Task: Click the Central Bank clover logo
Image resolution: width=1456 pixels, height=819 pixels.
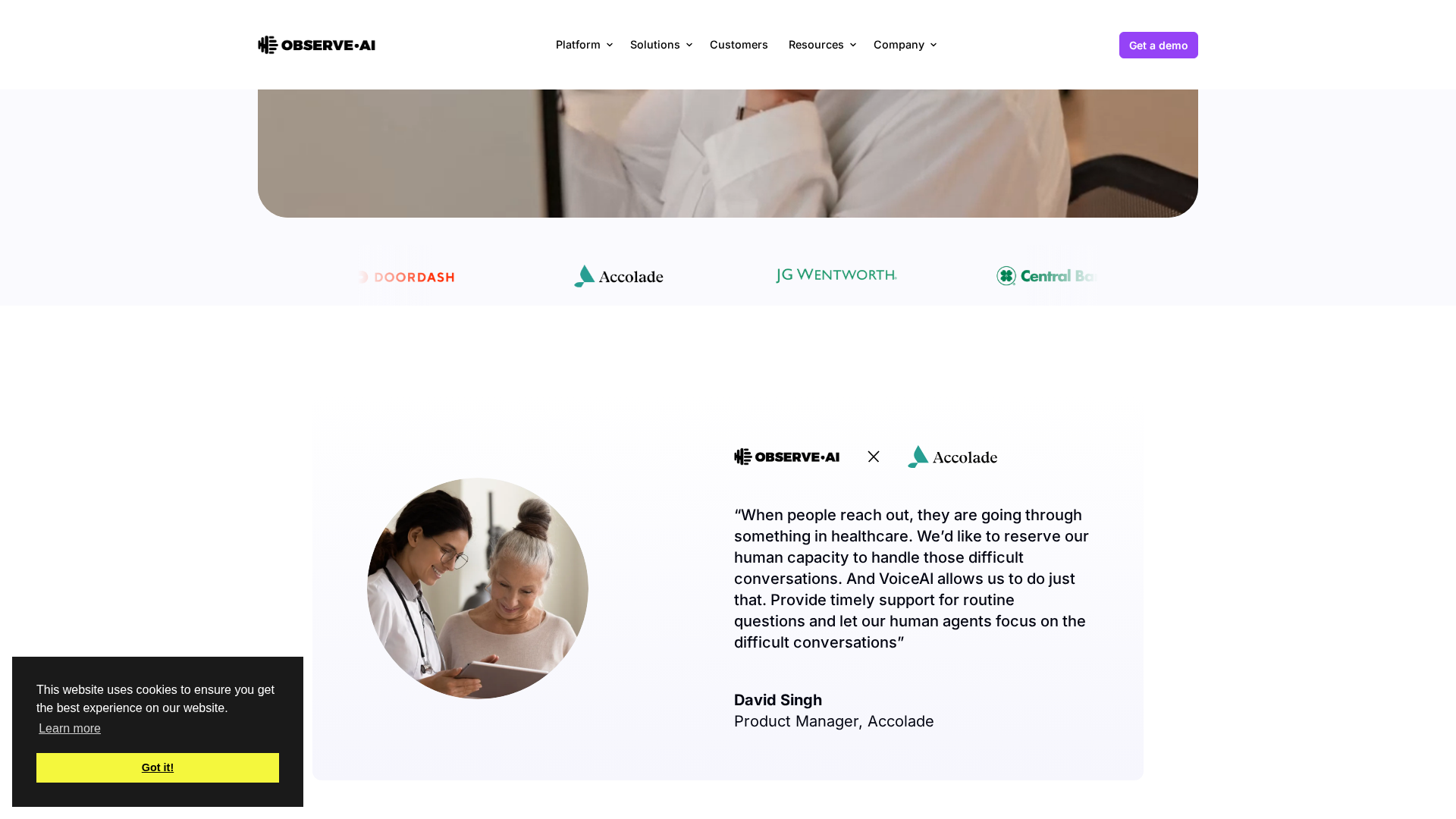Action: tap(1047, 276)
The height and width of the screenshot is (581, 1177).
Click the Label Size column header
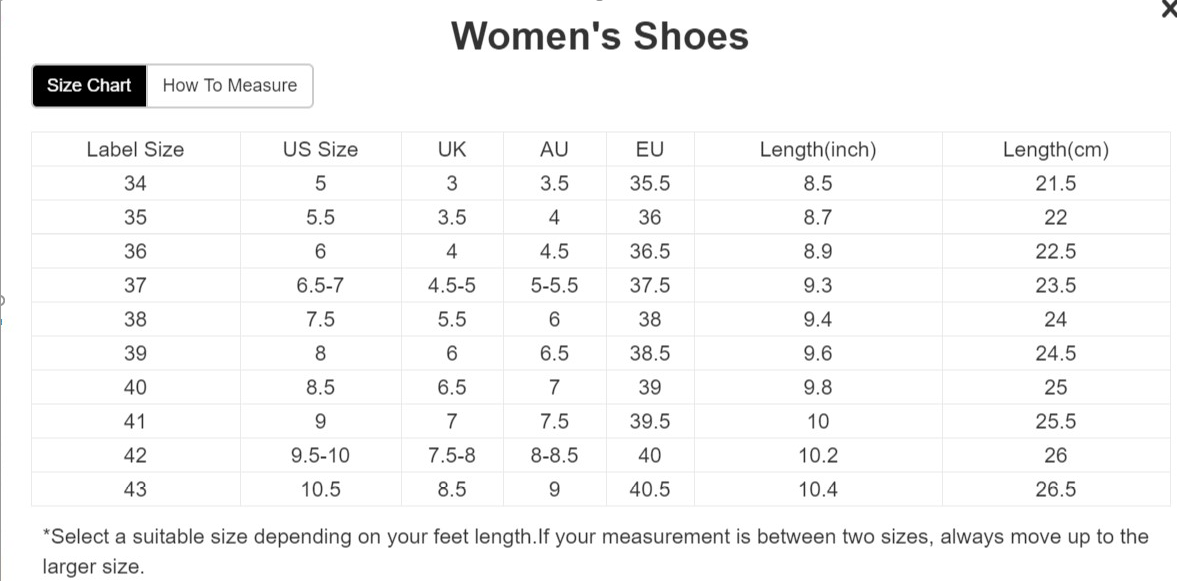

§ Exercise instructions
Only the lines from the one with "Image resolution: width=1456" to the last line of the listing, inclusive, are to be set down, exactly as they stand and without pictures.

§ Exercise result
Image resolution: width=1456 pixels, height=819 pixels.
Action: tap(1047, 276)
The height and width of the screenshot is (581, 1177).
Click the Label Size column header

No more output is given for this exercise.